A eleição para Grão-Mestre da Grande Loja
Maçônica do Piauí, marcada para o próximo sábado, dia 2 de maio, ocorre em um
cenário atípico e marcado por tensões internas. Diferentemente de pleitos
anteriores, tradicionalmente conduzidos sob clima de consenso, o processo atual
apresenta uma disputa direta entre duas chapas, evidenciando um ambiente de
divisão que tem mobilizado intensamente os bastidores da instituição.
De um lado, a Chapa 01 é liderada por Osvaldo
Pierote, apontado como candidato apoiado pelo atual Grão-Mestre Jarbas Nogueira
Matias, que está à frente da entidade há oito anos. Do outro, a Chapa 02 tem
como representante o ex-Grão-Mestre Reginaldo Rufino Leal, cuja gestão é
lembrada, sobretudo, pela construção do Complexo Maçônico da Ladeira do Uruguai
— uma das obras mais expressivas da maçonaria piauiense.
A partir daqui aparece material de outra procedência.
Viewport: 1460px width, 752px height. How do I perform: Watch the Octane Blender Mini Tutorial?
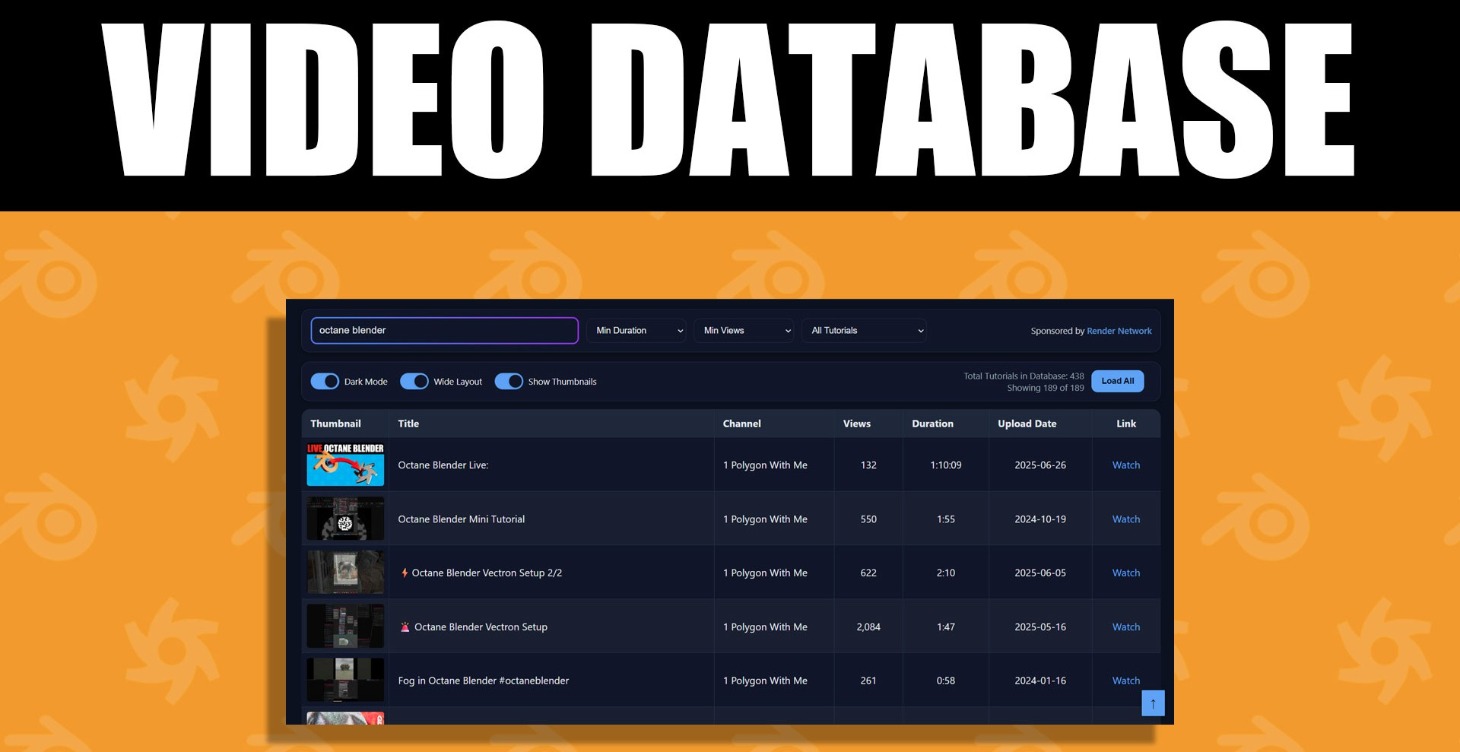pyautogui.click(x=1126, y=519)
O ambiente eleitoral, que tradicionalmente
deveria se concentrar na apresentação de propostas e projetos para o futuro da
ordem, tem sido atravessado por questionamentos que ganharam força,
principalmente, em grupos internos de comunicação. Entre os pontos mais
debatidos está a realização de repasses financeiros à Clínica São João, que
somam R$ 16.800,22.
A controvérsia se intensifica pelo fato de a
clínica pertencer ao atual Grão-Mestre, Jarbas Nogueira Matias, levantando
discussões sobre um possível conflito de interesses. O tema tem ampliado o
debate entre membros da instituição e contribuído para acirrar ainda mais o
clima eleitoral.
Diante desse cenário, a eleição deste ano se
apresenta como um marco na história recente da maçonaria no Piauí, não apenas
pela disputa em si, mas também pelo contexto de maior participação,
questionamento e engajamento dos irmãos nos rumos da instituição. O resultado
do pleito poderá indicar não apenas a escolha de uma nova liderança, mas também
os caminhos futuros da Grande Loja em um momento de transformação interna.